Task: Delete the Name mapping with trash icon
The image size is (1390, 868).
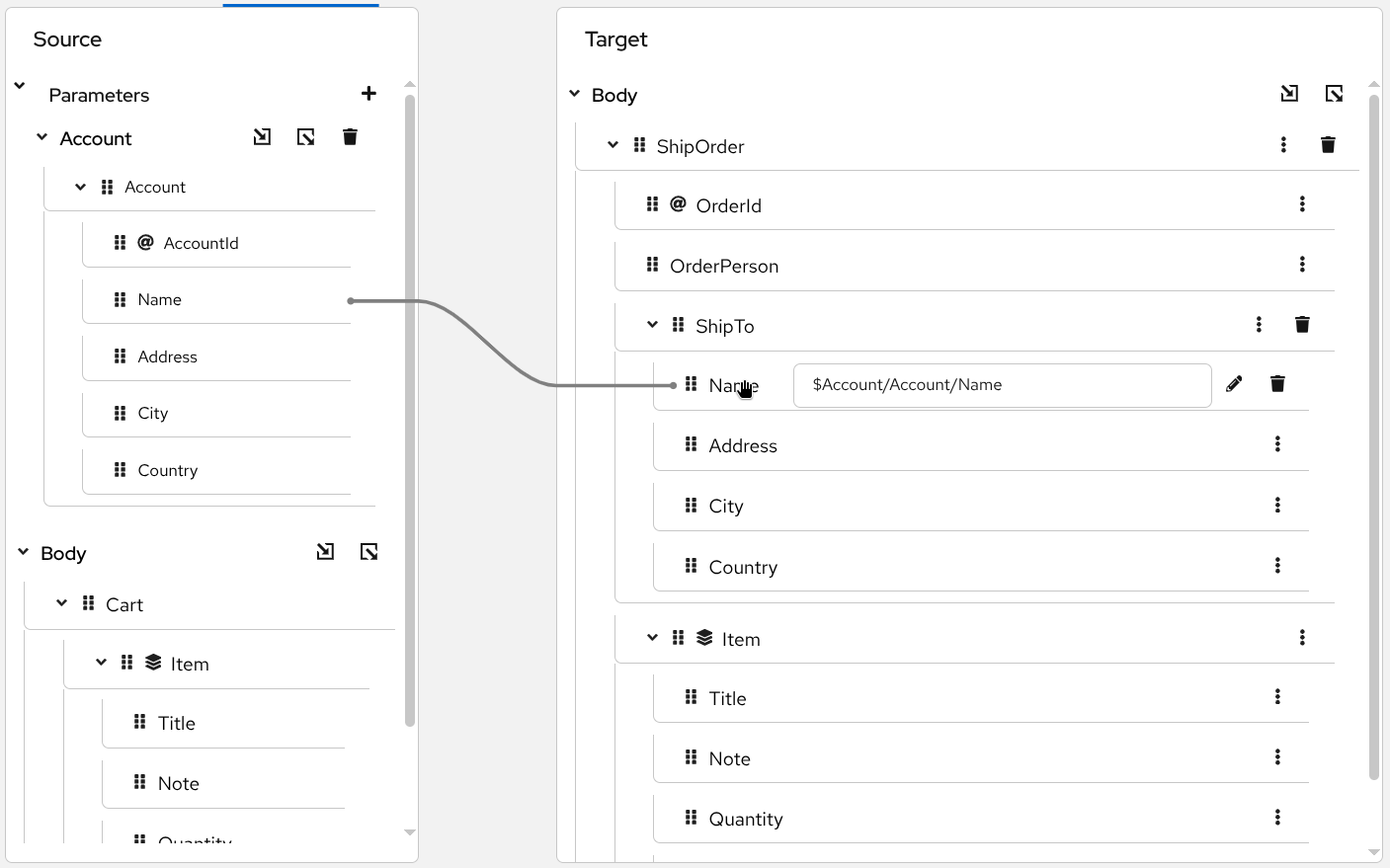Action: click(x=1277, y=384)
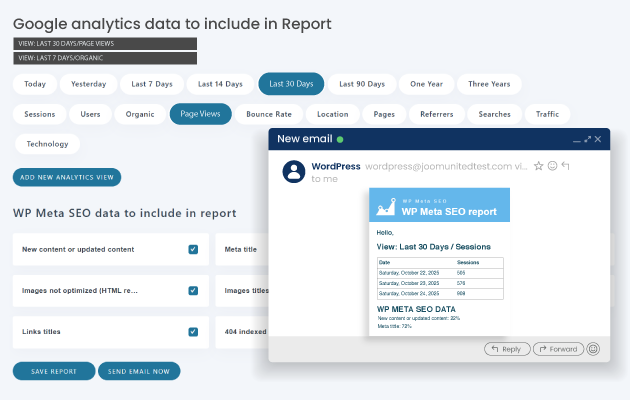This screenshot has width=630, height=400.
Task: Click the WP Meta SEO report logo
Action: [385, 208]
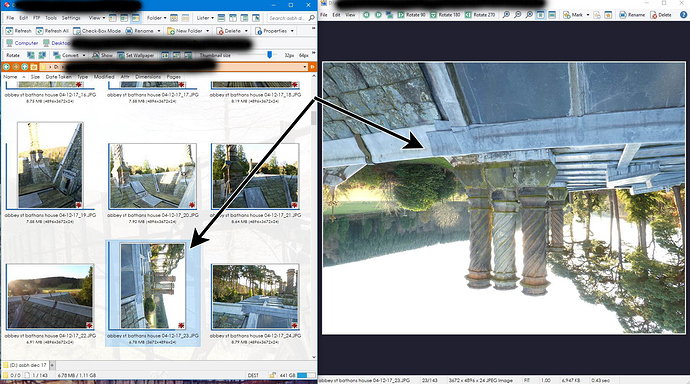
++++++++++++++++++++
Requirement> Transcribe every entry exactly. Leave out the pictures.

Result of this exercise>
Task: Delete the Name mapping with trash icon
The image size is (1390, 868).
Action: click(x=1277, y=384)
This screenshot has width=630, height=400.
Task: Click the WP Meta SEO report logo
Action: [385, 208]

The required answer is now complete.